▶ DATA RECORDS
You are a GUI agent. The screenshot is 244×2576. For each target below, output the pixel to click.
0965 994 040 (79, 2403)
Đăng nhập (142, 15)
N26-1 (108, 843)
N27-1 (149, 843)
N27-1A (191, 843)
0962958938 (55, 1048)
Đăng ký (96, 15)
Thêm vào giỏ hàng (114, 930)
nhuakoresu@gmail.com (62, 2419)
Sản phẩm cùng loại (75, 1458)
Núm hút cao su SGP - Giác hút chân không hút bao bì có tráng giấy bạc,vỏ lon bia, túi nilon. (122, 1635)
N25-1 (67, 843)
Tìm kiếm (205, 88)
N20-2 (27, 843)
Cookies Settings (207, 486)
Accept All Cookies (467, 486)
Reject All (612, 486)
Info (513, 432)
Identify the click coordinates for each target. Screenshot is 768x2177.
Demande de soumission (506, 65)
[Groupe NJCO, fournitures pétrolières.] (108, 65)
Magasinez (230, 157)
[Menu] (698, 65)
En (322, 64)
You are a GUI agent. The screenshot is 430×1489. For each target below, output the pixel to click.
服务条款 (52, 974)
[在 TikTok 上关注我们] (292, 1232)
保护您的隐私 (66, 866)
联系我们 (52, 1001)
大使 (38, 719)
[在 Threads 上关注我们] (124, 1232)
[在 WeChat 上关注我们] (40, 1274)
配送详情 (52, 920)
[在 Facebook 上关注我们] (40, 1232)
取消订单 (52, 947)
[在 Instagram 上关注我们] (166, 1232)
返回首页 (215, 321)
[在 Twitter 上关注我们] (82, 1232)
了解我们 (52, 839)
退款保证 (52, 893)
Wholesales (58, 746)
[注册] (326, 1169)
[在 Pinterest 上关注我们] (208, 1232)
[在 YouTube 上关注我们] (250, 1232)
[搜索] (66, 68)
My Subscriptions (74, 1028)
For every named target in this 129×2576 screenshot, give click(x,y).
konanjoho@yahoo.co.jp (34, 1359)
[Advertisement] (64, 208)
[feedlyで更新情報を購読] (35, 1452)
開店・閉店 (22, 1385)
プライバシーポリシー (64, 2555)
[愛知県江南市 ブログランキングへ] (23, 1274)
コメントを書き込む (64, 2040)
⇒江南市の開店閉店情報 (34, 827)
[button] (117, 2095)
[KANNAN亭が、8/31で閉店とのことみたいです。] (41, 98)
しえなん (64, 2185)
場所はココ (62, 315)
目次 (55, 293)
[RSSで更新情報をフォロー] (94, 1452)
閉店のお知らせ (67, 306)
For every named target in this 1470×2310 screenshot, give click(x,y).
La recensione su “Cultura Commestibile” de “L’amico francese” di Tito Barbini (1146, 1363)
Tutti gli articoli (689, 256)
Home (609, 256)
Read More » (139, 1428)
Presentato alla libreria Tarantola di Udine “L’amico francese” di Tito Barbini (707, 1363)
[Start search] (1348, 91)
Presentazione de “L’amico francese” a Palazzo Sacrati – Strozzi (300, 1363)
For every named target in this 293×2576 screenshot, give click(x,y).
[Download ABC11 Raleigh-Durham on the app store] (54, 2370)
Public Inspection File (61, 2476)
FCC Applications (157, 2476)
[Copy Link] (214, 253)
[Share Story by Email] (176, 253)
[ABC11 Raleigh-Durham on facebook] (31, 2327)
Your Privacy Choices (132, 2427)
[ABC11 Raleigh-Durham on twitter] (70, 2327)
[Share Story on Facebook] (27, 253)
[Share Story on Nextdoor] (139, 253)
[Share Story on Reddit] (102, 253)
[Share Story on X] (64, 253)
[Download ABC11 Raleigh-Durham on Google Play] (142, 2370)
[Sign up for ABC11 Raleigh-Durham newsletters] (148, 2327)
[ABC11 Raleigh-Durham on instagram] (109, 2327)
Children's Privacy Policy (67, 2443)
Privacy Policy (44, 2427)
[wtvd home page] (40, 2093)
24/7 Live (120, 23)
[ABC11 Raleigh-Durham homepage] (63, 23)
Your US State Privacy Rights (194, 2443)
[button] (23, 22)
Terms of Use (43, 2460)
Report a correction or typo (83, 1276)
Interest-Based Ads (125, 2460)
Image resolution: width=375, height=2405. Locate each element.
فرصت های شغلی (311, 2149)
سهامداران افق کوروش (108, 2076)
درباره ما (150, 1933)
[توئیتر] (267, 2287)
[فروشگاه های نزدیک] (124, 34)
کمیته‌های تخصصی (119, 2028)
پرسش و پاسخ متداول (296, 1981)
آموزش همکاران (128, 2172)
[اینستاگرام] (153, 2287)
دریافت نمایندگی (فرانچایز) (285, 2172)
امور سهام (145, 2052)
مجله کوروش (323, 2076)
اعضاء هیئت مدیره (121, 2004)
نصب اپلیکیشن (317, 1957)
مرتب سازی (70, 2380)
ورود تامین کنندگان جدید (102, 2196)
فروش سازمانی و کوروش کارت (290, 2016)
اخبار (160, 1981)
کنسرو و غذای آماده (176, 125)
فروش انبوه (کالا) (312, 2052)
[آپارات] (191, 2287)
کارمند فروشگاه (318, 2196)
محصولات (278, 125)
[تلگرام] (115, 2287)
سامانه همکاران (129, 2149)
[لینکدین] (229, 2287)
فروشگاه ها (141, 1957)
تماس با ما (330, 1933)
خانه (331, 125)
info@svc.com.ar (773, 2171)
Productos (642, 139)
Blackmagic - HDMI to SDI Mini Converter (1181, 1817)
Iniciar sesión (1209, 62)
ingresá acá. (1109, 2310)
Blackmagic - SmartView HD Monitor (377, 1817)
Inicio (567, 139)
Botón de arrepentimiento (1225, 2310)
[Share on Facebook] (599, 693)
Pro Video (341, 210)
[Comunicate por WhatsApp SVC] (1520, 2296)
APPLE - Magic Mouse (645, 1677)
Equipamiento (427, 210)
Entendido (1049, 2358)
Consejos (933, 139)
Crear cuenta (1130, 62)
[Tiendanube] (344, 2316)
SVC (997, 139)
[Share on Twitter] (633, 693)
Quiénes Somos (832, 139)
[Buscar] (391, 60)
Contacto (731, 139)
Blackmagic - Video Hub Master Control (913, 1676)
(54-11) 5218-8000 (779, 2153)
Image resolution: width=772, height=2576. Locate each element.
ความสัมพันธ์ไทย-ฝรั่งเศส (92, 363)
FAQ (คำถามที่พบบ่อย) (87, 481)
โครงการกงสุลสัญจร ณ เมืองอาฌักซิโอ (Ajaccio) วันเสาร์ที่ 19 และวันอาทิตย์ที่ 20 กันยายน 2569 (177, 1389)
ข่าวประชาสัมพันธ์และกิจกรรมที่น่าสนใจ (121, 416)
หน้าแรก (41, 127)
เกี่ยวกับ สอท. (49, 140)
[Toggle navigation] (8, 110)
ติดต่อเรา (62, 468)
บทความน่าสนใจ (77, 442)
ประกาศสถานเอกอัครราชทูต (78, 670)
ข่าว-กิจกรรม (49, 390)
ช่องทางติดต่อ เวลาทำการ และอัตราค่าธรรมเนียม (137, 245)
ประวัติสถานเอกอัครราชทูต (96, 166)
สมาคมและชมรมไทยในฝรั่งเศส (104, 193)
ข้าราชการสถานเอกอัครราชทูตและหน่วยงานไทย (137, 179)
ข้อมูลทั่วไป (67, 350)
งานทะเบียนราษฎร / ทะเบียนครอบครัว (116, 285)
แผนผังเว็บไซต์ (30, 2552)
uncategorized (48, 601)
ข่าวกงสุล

▶ TASK TO COMPLETE
Give back exactly the lines of the listing above that run from the line with "閉店のお知らせ (67, 306)" to the line with "Your Privacy Choices (132, 2427)", inclusive.

▶ TASK SOLUTION
閉店のお知らせ (67, 306)
For every named target in this 1470×2310 screenshot, give click(x,y).
La recensione su “Cultura Commestibile” de “L’amico francese” di Tito Barbini (1146, 1363)
Tutti gli articoli (689, 256)
Home (609, 256)
Read More » (139, 1428)
Presentato alla libreria Tarantola di Udine “L’amico francese” di Tito Barbini (707, 1363)
[Start search] (1348, 91)
Presentazione de “L’amico francese” a Palazzo Sacrati – Strozzi (300, 1363)
For every named target in this 293×2576 screenshot, give click(x,y).
[Download ABC11 Raleigh-Durham on the app store] (54, 2370)
Public Inspection File (61, 2476)
FCC Applications (157, 2476)
[Copy Link] (214, 253)
[Share Story by Email] (176, 253)
[ABC11 Raleigh-Durham on facebook] (31, 2327)
Your Privacy Choices (132, 2427)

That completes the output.